(Data listing)
☆ ☆ ☆ ☆ ☆

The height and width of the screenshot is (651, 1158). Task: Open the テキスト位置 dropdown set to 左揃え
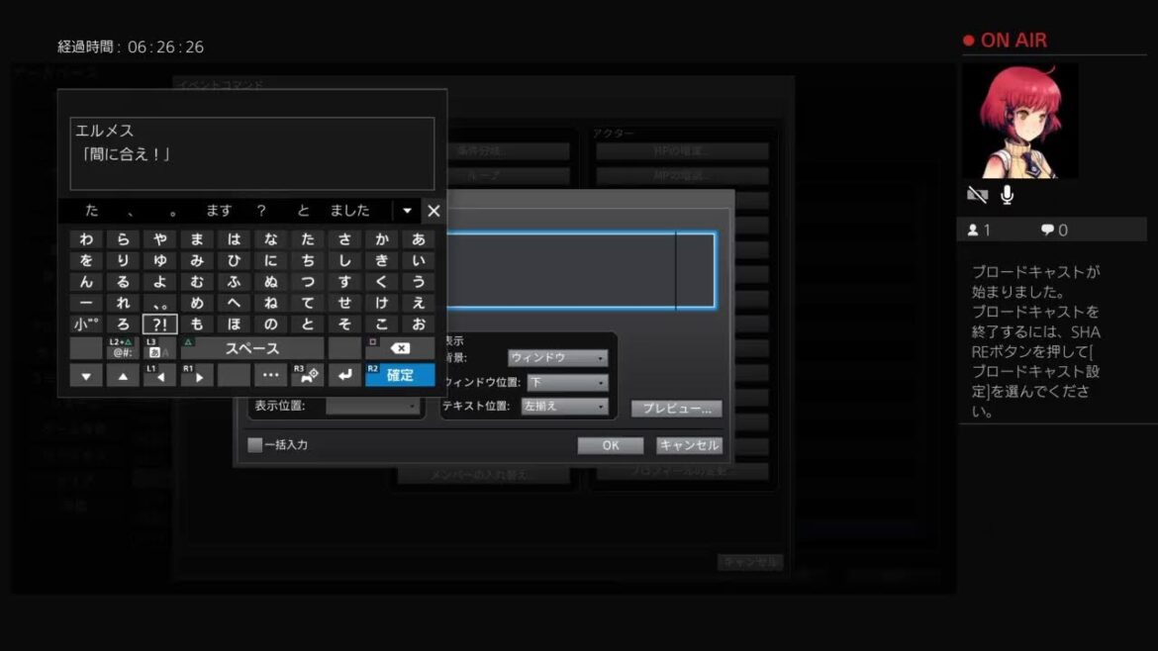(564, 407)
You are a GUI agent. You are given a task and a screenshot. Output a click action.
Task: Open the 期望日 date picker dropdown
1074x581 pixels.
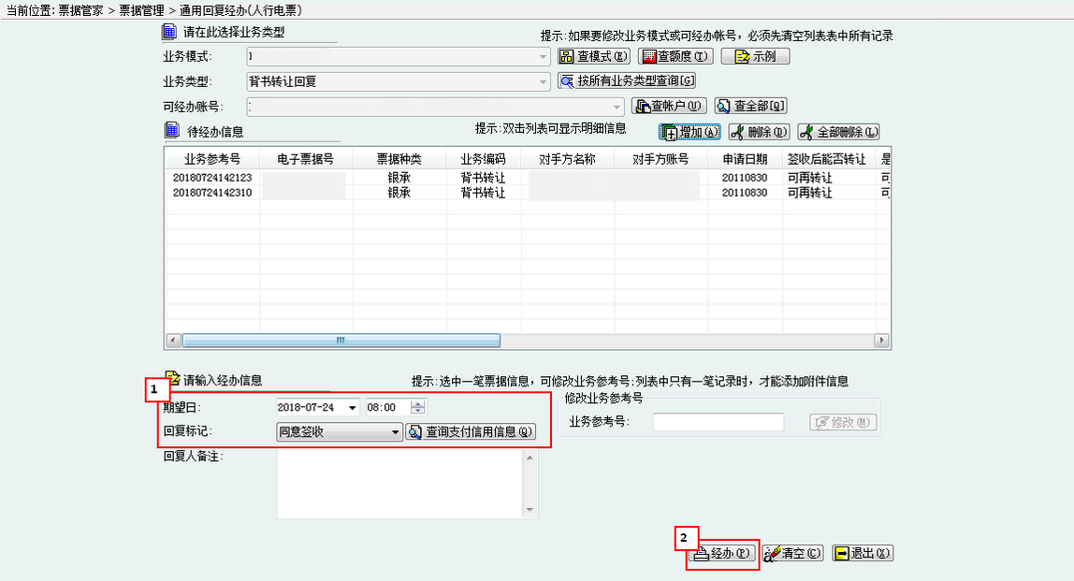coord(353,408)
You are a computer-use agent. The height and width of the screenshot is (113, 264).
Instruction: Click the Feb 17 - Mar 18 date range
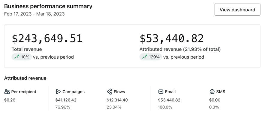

☆ ☆ ☆ ☆ ☆

**Description of the task:**
Shift every click coordinate in the answers of the listing above by 53 on both axes. Restate all of the listing's lines, including the requests, with the new coordinates, and leave the pictures out.

**The answer:**
The height and width of the screenshot is (651, 1158). Task: Open the テキスト位置 dropdown set to 左揃え
(617, 460)
You are a GUI agent. You are given a task and a screenshot. Output a click action.
Task: Open the 期望日 date picker dropdown
1074x581 pixels.
coord(406,461)
You are a computer-use agent. The height and width of the screenshot is (113, 264).
Instruction: Click the Feb 17 - Mar 18 date range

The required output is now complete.